=== ACTIVITY ===
The expected answer is a copy of every line in the listing that has the word "computer".

=== INFORMATION SHOWN ===

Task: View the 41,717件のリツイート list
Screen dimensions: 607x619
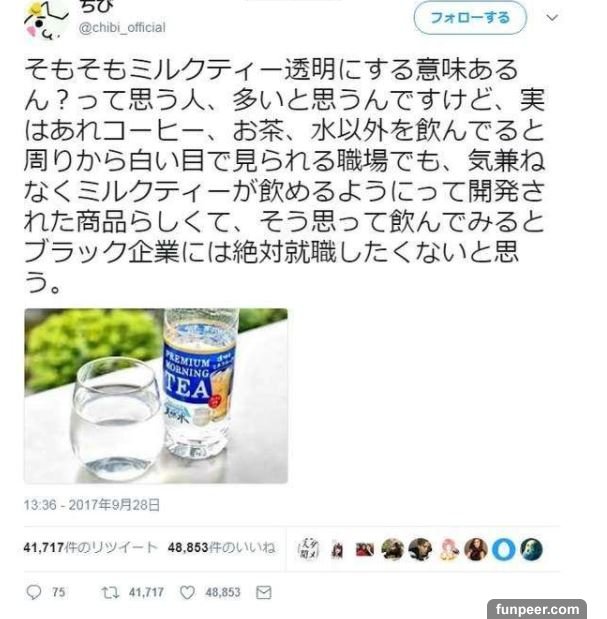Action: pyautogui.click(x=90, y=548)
...
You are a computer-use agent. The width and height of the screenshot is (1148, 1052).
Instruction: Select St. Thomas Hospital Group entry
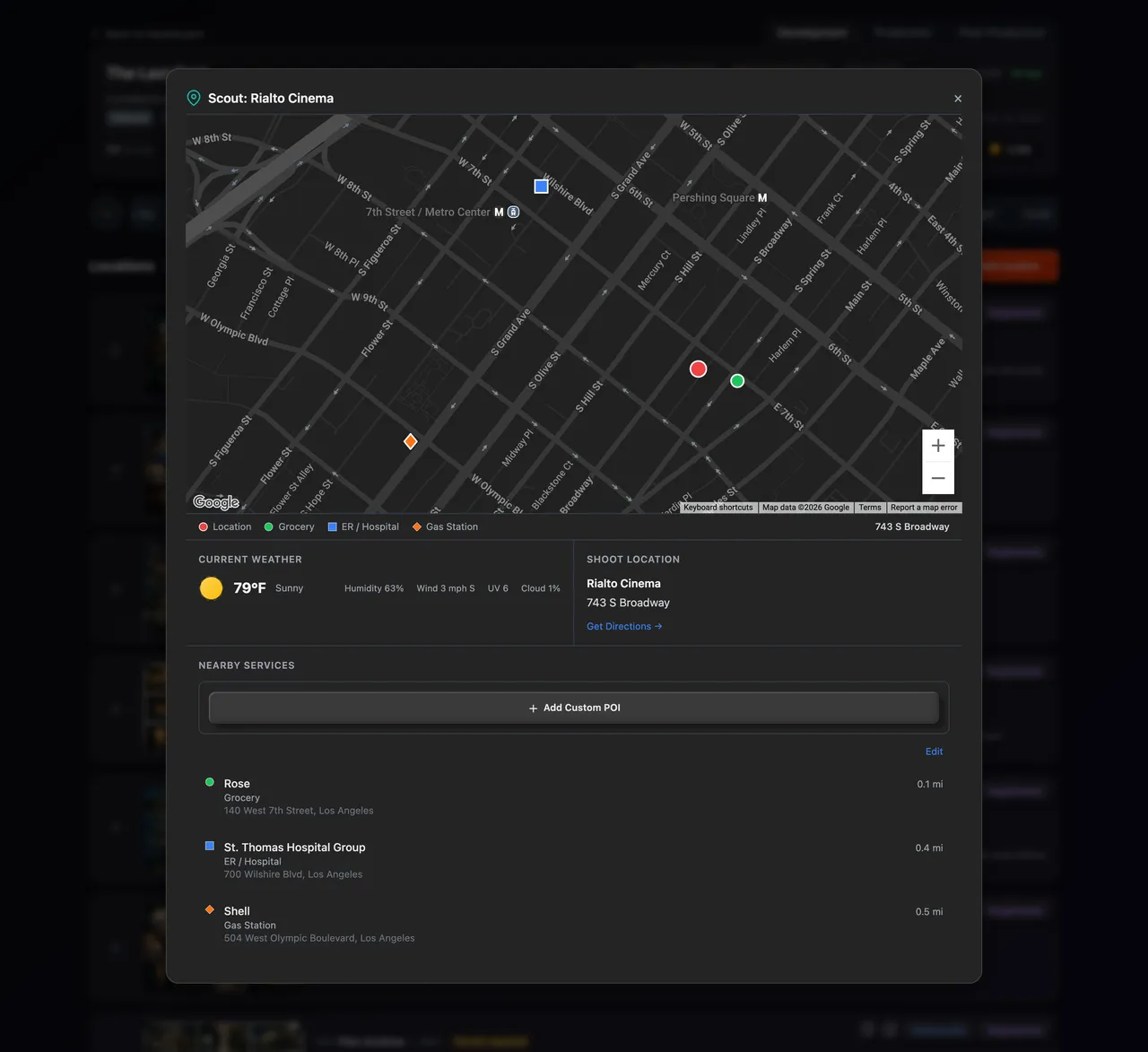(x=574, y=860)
* * *
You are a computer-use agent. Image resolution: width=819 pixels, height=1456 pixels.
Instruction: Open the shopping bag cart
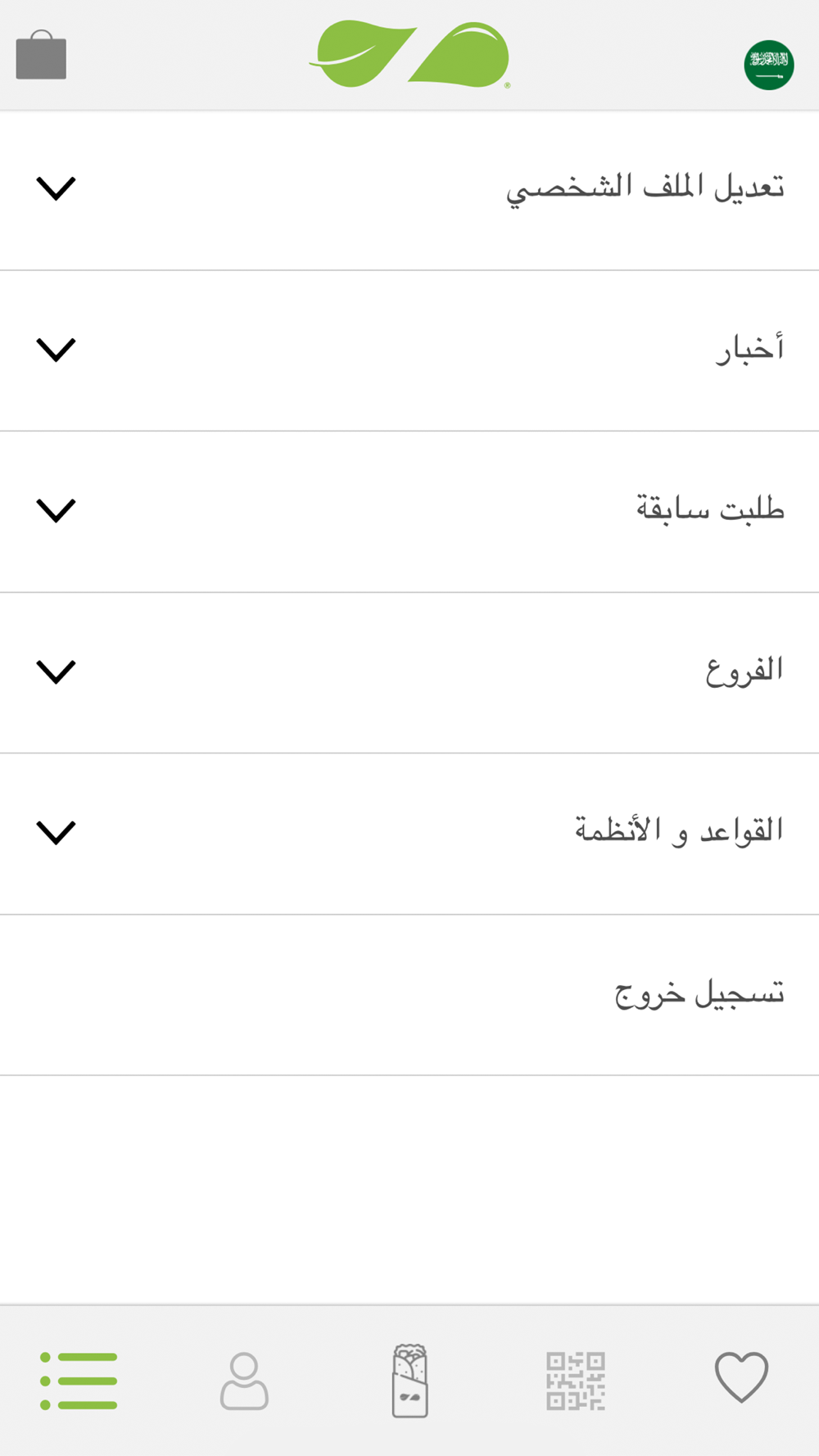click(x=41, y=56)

=== EXERCISE RESULT ===
You are a computer-use agent. The width and height of the screenshot is (1148, 1052).
You are a computer-use agent. Image resolution: width=819 pixels, height=1456 pixels.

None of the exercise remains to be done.